Funding your construction project: Bridging vs. development finance
7 min read
12 September 2019
What are the differences between the most commonly used finance options for property developments, bridging loans and development finance?
When it comes to starting a new development or construction project, it can be difficult to know which finance facility will be the most suitable. This guide runs through the differences between the most commonly used finance options for property developments, bridging loans and development finance.
Bridging loans offer a short-term (often 12 months or less), flexible funding facility for almost all types of property transactions, including renovations and development projects. Bridging loans are often used to fill a gap in a person’s finances before longer-term funding can be arranged, or an alternative source of funds become available – so having a secure exit strategy is key.
One of the biggest benefits of bridging finance is that it can be arranged very quickly – sometimes in as little as 48 hours depending on the circumstances. So, in times when you need to source funding quickly, bridging finance can often provide an excellent solution.
What development projects can bridging finance be used for?
A bridging loan can be used for a wide variety of development and refurbishment projects. This can be from renovating your kitchen or building an extension to building multiple properties or commercial units.
It’s important to note that, for larger development projects, a bridging loan should only be used if the project can be completed within the shorter timescale that bridging offers. Going over term could result in additional fees.
What is the lending criteria for bridging finance?
The lending criteria for bridging is a lot more relaxed and flexible than for other types of finance. Bridging lenders are happy to lend to first-time developers as long as there is sufficient security and the overall project is low risk. In fact, bridging can be used to finance smaller development projects in order to build up a portfolio before moving onto larger ventures. The maximum Loan to Value (LTV) that a bridging loan allows is generally 75%.

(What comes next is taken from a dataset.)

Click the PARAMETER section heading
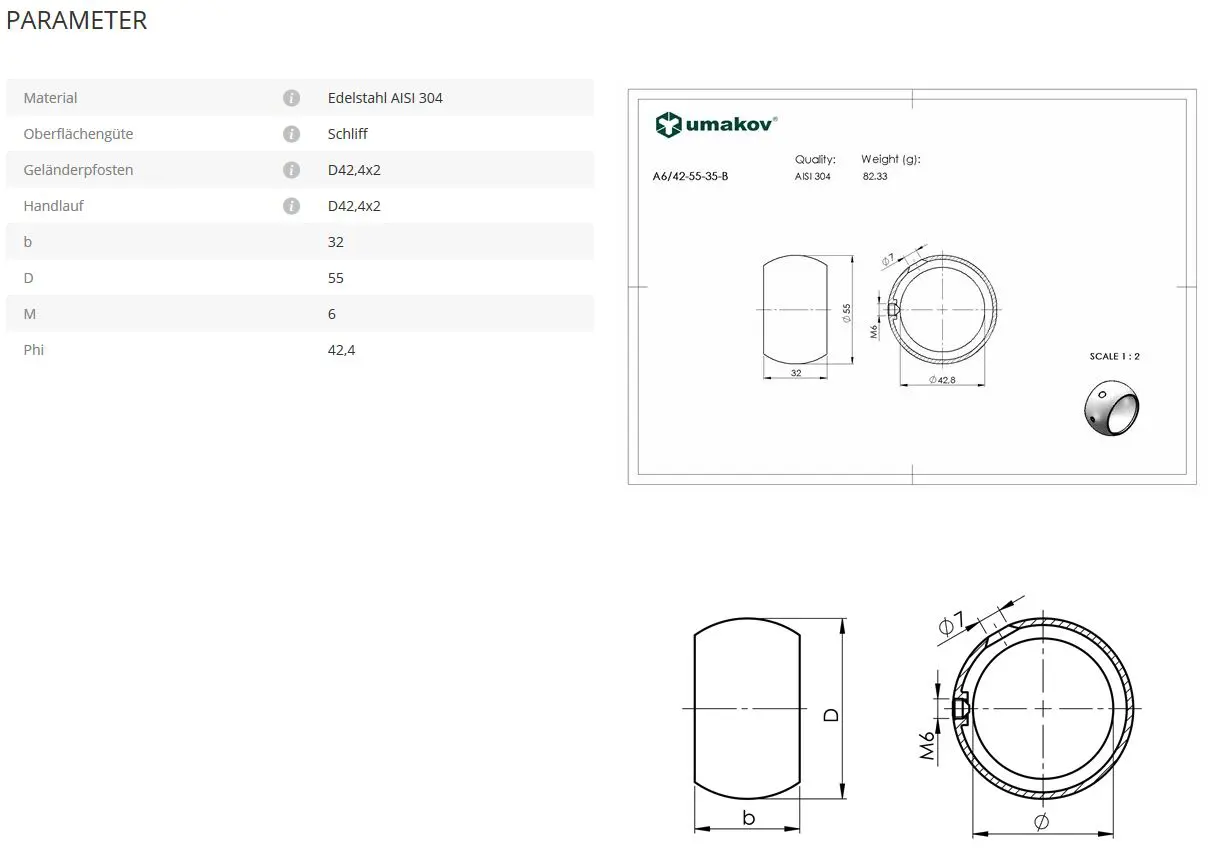[77, 20]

How much does bridging finance cost?
Interest is charged as a monthly rate and can cost anywhere between 0.4% and 1.25% per month, depending on the circumstances. There are no monthly repayments required as the interest is added to the loan facility which is repaid with the capital at the end of the term. Using an online bridging loan calculator will work out what interest rate you will likely be charged.
Other costs to consider include a facility/arrangement fee which will cost, on average, 2% of the net or gross loan amount. However, this fee may significantly reduce if you are borrowing upwards of £150,000.
To set up a bridging loan, a valuation on the security property or land will also be required. The cost of this will vary depending on the surveyor used and the type or size of the property. There will also be legal fees, exit fees and potentially broker fees to consider too.
Development finance is a product specifically designed to fund development, construction and renovation projects. Development finance can be used to fund both the land purchase and building costs for ground-up developments, as well as provide a source of funding for lighter renovation or conversion projects. The maximum term available is usually three years, and using a development finance calculator will allow to see how much it would cost you.
A lot of development finance facilities will be paid out in stages, especially where land purchase is involved. An initial sum will be released (usually up to 70% of the land’s value) to secure the site, then the rest of the funds are released in stages throughout the construction process.
The benefit of development finance over bridging is that it can provide the largest funding facilities.
What projects can development finance be used for?
Development finance can be used for almost all property renovation, conversion and development projects.
What is the lending criteria for development finance?
The maximum Loan to Value for development finance is generally 70% of the Gross Development Value (GDV) of the project. However, in some circumstances, up to 80% LTV is possible.
To development finance lenders, your experience and track record as a property developer is very important. They will want to see what type of projects you have done in the past, including how successful they were and how much profit was made.
How much does development finance cost?
Interest is added to the loan facility on a monthly basis, and can cost anywhere from 4% to 15% per annum, depending on the circumstances. The rate charged will depend on the LTV, your previous experience as a developer, the type of project and where the development site is.
There will also be an arrangement or facility fee added to the loan. This is typically between 1% and 2% of the net or gross loan amount. For development finance, valuation fees will be a lot higher than for bridging as they will value the development site as it is, plus determine the likely costs of the building work and the length of time it will take, and finally what the development will be worth once finished.
You will also have to pay monitoring fees. During the course of development, lenders will send out surveyors to monitor the process. These visits are very important and will need to go well as they will determine further fund releases. You’ll also have to consider solicitors fees, administration fees, and exit fees.